• **TASK PROMPT**
Each entry here needs to be given again exactly.

• **DATA FOR PROCESSING**
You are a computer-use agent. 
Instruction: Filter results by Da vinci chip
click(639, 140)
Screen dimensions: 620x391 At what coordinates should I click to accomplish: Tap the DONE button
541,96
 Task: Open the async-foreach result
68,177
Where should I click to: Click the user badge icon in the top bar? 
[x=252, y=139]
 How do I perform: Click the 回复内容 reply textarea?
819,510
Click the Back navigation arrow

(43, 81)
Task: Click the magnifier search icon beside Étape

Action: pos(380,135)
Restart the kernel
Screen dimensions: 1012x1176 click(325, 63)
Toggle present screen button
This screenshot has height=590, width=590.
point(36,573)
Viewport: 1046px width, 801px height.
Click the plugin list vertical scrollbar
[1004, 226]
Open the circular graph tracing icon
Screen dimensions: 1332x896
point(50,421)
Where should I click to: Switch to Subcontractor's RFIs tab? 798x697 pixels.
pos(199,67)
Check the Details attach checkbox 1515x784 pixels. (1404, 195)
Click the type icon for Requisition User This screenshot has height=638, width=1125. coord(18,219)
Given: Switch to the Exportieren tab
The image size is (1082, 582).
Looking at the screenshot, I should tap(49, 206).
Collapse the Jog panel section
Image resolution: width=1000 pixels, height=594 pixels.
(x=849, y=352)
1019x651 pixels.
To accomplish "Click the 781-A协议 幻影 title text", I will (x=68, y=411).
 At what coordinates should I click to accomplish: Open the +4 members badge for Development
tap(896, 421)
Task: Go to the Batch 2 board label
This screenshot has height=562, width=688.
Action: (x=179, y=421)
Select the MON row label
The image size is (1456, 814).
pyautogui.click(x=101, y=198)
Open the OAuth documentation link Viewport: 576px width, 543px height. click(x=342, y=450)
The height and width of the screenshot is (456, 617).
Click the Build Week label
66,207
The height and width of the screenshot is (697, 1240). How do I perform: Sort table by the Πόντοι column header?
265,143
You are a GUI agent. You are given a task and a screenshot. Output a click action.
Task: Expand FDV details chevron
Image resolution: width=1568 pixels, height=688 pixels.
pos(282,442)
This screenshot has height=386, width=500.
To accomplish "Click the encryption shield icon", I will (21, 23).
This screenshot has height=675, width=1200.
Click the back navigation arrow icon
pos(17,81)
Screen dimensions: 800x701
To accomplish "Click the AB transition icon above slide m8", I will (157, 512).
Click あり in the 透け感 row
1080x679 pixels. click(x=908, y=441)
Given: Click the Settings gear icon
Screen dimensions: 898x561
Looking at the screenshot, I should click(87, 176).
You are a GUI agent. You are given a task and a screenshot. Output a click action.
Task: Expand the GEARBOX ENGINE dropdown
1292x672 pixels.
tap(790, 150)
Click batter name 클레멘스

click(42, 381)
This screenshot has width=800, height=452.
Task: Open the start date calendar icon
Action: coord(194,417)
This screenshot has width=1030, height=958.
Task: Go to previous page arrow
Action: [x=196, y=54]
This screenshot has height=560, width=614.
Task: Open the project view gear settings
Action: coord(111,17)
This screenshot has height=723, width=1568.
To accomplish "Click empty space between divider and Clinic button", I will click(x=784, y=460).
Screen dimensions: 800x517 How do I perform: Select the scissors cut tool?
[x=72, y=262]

• **TASK SOLUTION**
You are a computer-use agent. 
Instruction: Filter results by Da vinci chip
click(639, 140)
Screen dimensions: 620x391 At what coordinates should I click to accomplish: Tap the DONE button
541,96
 Task: Open the async-foreach result
68,177
Where should I click to: Click the user badge icon in the top bar? 
[x=252, y=139]
 How do I perform: Click the 回复内容 reply textarea?
819,510
Click the Back navigation arrow

(43, 81)
Task: Click the magnifier search icon beside Étape

Action: pos(380,135)
Restart the kernel
Screen dimensions: 1012x1176 click(325, 63)
Toggle present screen button
This screenshot has height=590, width=590.
point(36,573)
Viewport: 1046px width, 801px height.
Click the plugin list vertical scrollbar
[1004, 226]
Open the circular graph tracing icon
Screen dimensions: 1332x896
point(50,421)
Where should I click to: Switch to Subcontractor's RFIs tab? 798x697 pixels.
pos(199,67)
Check the Details attach checkbox 1515x784 pixels. (1404, 195)
Click the type icon for Requisition User This screenshot has height=638, width=1125. coord(18,219)
Given: Switch to the Exportieren tab
The image size is (1082, 582).
Looking at the screenshot, I should tap(49, 206).
Collapse the Jog panel section
Image resolution: width=1000 pixels, height=594 pixels.
(x=849, y=352)
1019x651 pixels.
To accomplish "Click the 781-A协议 幻影 title text", I will (x=68, y=411).
 At what coordinates should I click to accomplish: Open the +4 members badge for Development
tap(896, 421)
Task: Go to the Batch 2 board label
This screenshot has height=562, width=688.
Action: (x=179, y=421)
Select the MON row label
The image size is (1456, 814).
pyautogui.click(x=101, y=198)
Open the OAuth documentation link Viewport: 576px width, 543px height. click(x=342, y=450)
The height and width of the screenshot is (456, 617).
Click the Build Week label
66,207
The height and width of the screenshot is (697, 1240). How do I perform: Sort table by the Πόντοι column header?
265,143
You are a GUI agent. You are given a task and a screenshot. Output a click action.
Task: Expand FDV details chevron
Image resolution: width=1568 pixels, height=688 pixels.
pos(282,442)
This screenshot has height=386, width=500.
To accomplish "Click the encryption shield icon", I will (21, 23).
This screenshot has height=675, width=1200.
Click the back navigation arrow icon
pos(17,81)
Screen dimensions: 800x701
To accomplish "Click the AB transition icon above slide m8", I will (157, 512).
Click あり in the 透け感 row
1080x679 pixels. click(x=908, y=441)
Given: Click the Settings gear icon
Screen dimensions: 898x561
Looking at the screenshot, I should click(87, 176).
You are a GUI agent. You are given a task and a screenshot. Output a click action.
Task: Expand the GEARBOX ENGINE dropdown
1292x672 pixels.
tap(790, 150)
Click batter name 클레멘스

click(42, 381)
This screenshot has width=800, height=452.
Task: Open the start date calendar icon
Action: coord(194,417)
This screenshot has width=1030, height=958.
Task: Go to previous page arrow
Action: [x=196, y=54]
This screenshot has height=560, width=614.
Task: Open the project view gear settings
Action: coord(111,17)
This screenshot has height=723, width=1568.
To accomplish "Click empty space between divider and Clinic button", I will click(x=784, y=460).
Screen dimensions: 800x517 How do I perform: Select the scissors cut tool?
[x=72, y=262]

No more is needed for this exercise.